Frequent and notable seaborn graphs
Sometimes mathplotlib is not the best fit. You can do nice things smarter if you use seaborn that is based on mathplotlib and numpy.
Table of contents:
- How to start?
- Seaborn import
- Controlling the style
- Types of graphs
- Relational plots
- Categorical plots
- Distribution plots
- Regression plots
- Matrix plots
- Multiplots
- Appendix
How to start?
You may ask what is the procedure to draw a graph using seaborn? What you need to do first, and how can you tweak it afterwords?
First you need to load the seaborn using import seaborn
. Then you need to load the dataset. In between you need to set the plotting style.
Then you need to select the type of the graph.
Seaborn import
It is common for seaborn to have the alias sns, but I saw also saw the next aliases:
# pick one of these
import seaborn as sns
import seaborn as sn
import seaborn as sb
Controlling the style
There are few commands for the style control:
-
set aesthetics:
set([context, style, palette, font, …])

= = =

◆ **Things to do**:
(a) Reproduce verbatim everything in the seaborn tutorial from "Frequent and notable" down to "- How to start?".
(b) Answer these from the seaborn tutorial, labeling each answer to match:
(i) Which alias does it call common for seaborn?
(ii) In its table of contents, which heading comes directly after "Distribution plots"?
(iii) Under "How to start?", what must you select after loading the dataset?
(c) Write the next part of the seaborn tutorial, picking up after its final line.

= = =

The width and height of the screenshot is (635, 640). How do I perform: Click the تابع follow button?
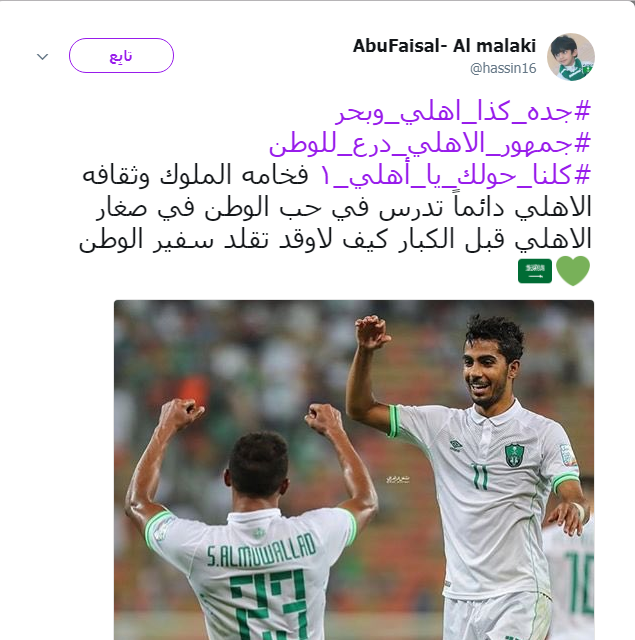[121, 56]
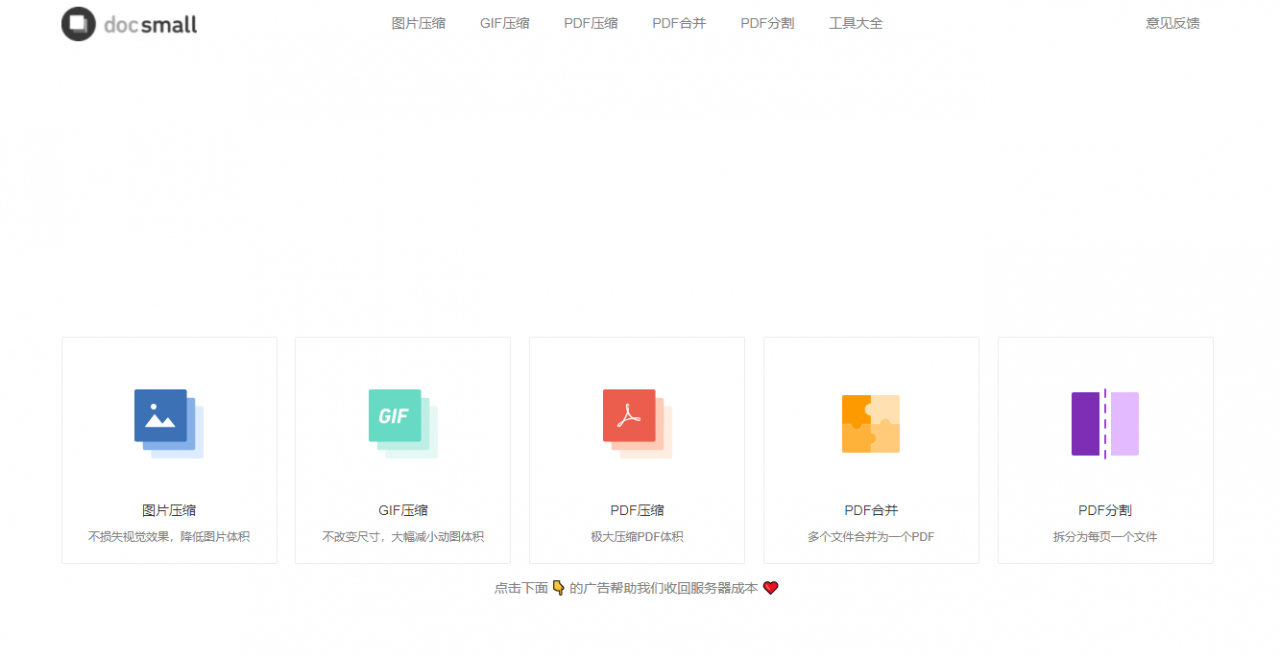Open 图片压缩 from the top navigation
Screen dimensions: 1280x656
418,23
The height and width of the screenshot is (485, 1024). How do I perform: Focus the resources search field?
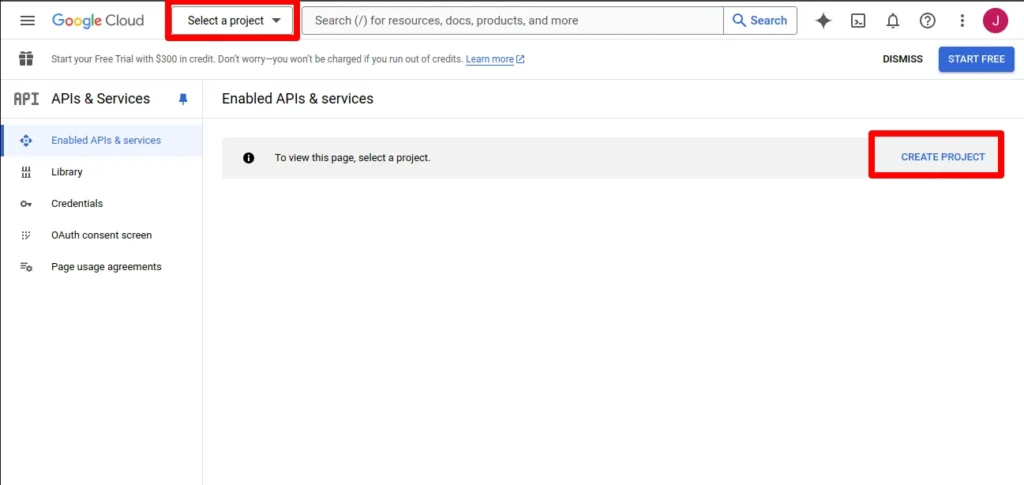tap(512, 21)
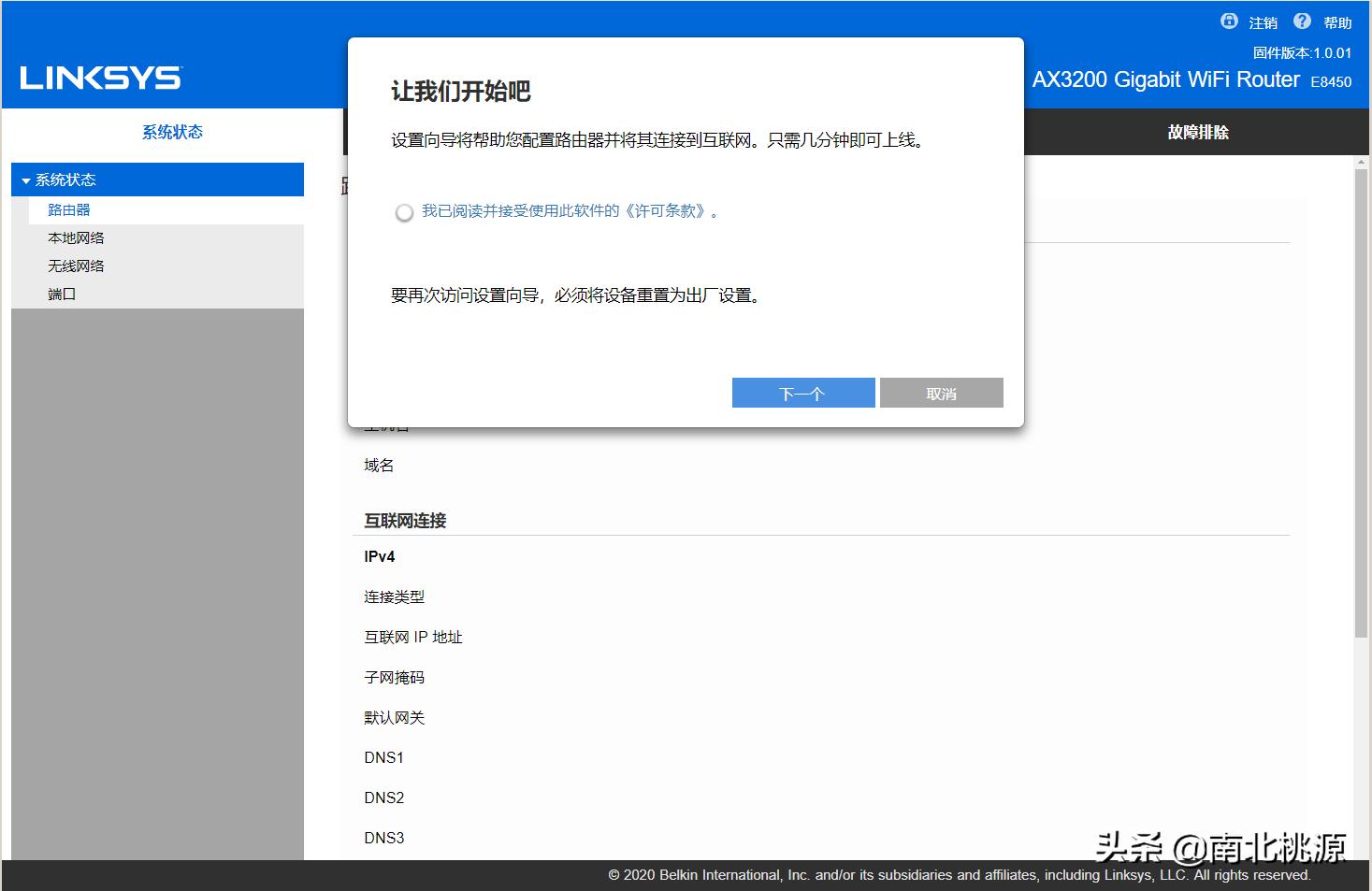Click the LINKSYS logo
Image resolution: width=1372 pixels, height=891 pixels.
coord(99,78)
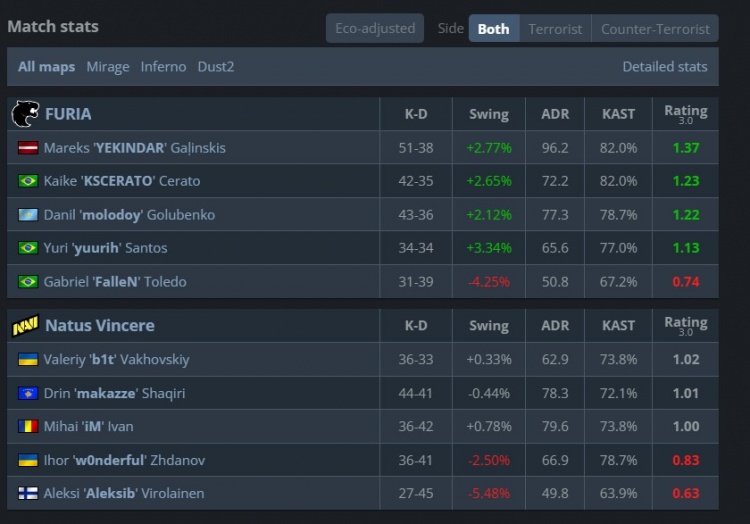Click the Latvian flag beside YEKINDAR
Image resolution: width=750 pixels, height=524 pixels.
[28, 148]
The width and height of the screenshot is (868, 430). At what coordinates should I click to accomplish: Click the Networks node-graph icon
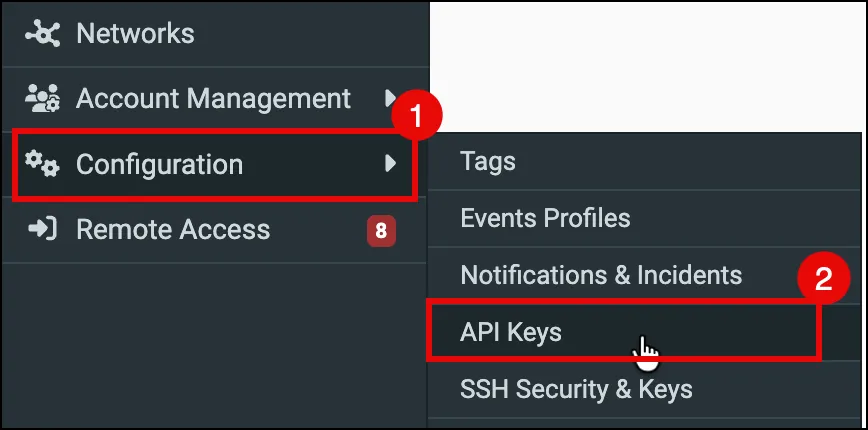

= = =

◆ **Task responses**:
(a)
Frequent and notable seaborn graphs
Sometimes mathplotlib is not the best fit. You can do nice things smarter if you use seaborn that is based on mathplotlib and numpy.
Table of contents:
- How to start?

(b)
(i) sns
(ii) Regression plots
(iii) The type of the graph.

(c)
-
return dict for the aesthetic:
axes_style([style, rc])
-
set dict for aesthetics:
set_style([style, rc])
-
return scale dict of the figure:
plotting_context([context, font_scale, rc])
-
set the plotting context parameters:
set_context([context, font_scale, rc])
-
change how matplotlib colors:
set_color_codes([palette])
-
restore all rc params to default:
reset_defaults()
-
restore all rc params to original settings:
reset_orig()
Types of graphs
- Relational plots (like lineplot)
- Categorical plots (like boxplot)
- Distribution plots (like distplot)
- Regression plots (like regplot)
- Matrix plots (like heatmap)
- Multi-plots grids (facet,pair, joint)
Relational plots
relplot()
import seaborn as sns
sns.set(style="ticks")
tips = sns.load_dataset("tips")
g = sns.relplot(x="total_bill", y="tip", hue="day", data=tips)
lineplot()
import seaborn as sns
fmri = sns.load_dataset("fmri")
ax = sns.lineplot(x="timepoint", y="signal", data=fmri)
scatterplot
import seaborn as sns
tips = sns.load_dataset("tips")
ax = sns.scatterplot(x="total_bill", y="tip", data=tips)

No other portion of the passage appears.